With November 24 set as the new date for the holding of the referendum seeking to alter the Grenada Constitution, the Parliamentary Elections Office is calling on more community groups to register to serve as referendum monitors on the day of balloting.
Speaking to reporters at a press conference last week Thursday, Supervisor of Elections, Alex Phillip said the office needs as much monitors as possible in an effort to ensure that there is transparency in the process.
Phillip made a plea for more groups to come in to the office and register to serve as monitors.
“We are looking at community groups and we are saying at least three from each community and not more than five of those groups to register or to show an interest so that we can have persons from the community in these polling stations to observe what is taking place on referendum day”, he said.
“…We would like as soon as possible (for) persons to come in because we would like to have the persons assigned to the different polling stations…two weeks or so before (Referendum Day) would be appropriate for us,” he added.
According to the Supervisor of Elections, it is the first time that a referendum is taking place in the country and in the past persons served as “agents” for the various political parties but now it has to be monitors.
He said the office wants persons to come in and serve as monitors “to ensure that this thing (Referendum) is of a very high standard, the integrity is maintained, there is transparency so at the end of the day whatever results are released, that persons would be happy to say I was at that polling station and this is what happened…it was free and it was fair”.
Phillip responded to concerns raised over the anonymity and security of the process of voting, something he hopes the presence of monitors would curb.
“… We believe in the integrity of what we do and we have a very hard working staff and over the years they would have learnt from experience that persons were saying that when Police voted in the last election that persons knew who the police voted for”, he said.
“In this referendum and we trust that in subsequent elections that would not be a concern.
The numbering that we put in the registration number, they would be on a part that we call the counter foil and that part would not be going into the ballot box.
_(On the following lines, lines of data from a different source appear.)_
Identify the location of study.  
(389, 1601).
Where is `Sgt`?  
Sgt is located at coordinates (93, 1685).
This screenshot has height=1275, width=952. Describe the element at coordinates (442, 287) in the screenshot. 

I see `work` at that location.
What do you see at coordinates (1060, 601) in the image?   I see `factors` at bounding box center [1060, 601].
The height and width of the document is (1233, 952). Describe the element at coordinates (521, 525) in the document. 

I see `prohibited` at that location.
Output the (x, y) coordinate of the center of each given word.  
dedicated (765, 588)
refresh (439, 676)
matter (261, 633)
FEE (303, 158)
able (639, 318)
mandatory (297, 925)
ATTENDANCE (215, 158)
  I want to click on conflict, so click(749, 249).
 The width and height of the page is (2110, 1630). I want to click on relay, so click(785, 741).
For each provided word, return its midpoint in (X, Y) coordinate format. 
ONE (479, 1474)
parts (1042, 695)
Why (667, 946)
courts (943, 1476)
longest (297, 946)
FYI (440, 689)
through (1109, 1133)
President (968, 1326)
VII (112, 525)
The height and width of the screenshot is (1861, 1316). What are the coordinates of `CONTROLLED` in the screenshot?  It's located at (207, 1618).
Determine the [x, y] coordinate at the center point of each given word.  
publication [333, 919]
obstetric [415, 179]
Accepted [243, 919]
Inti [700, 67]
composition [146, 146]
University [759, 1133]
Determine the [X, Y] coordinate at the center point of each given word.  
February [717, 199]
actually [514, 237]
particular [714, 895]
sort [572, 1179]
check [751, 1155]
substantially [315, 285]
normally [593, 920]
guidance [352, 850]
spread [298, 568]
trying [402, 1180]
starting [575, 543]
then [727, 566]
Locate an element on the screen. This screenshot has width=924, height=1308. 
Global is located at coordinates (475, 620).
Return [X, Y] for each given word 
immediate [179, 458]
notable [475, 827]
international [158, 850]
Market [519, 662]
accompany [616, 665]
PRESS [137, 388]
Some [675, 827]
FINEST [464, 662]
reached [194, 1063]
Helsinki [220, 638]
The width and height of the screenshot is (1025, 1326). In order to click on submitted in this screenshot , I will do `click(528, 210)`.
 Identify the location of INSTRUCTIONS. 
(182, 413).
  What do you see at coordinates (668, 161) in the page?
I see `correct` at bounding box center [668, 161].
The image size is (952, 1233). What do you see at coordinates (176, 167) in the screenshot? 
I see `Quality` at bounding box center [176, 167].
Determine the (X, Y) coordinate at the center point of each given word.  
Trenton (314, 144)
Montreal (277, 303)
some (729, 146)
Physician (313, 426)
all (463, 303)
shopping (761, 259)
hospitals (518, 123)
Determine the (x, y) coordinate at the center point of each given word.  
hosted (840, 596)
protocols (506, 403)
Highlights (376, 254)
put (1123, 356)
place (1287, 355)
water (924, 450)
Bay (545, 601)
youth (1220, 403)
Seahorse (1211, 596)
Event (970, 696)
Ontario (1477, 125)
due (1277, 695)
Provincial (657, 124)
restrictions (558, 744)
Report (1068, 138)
That would be torn off before the voter put his or her ballot into the box.
“There isn’t anything on the counter foil to match the ballot that is going into the ballot box. The ballot wouldn’t have anything that we can say this is X’s ballot of Y’s ballot…so once that ballot goes inside there, anonymous, nobody would be able to pick it up and say…so persons need not to fear.
Reports had circulated during the 2013 general election process that the vast majority of police officers voted in favour of the current New National Party (NNP) government of Prime Minister Dr. Keith Mitchell.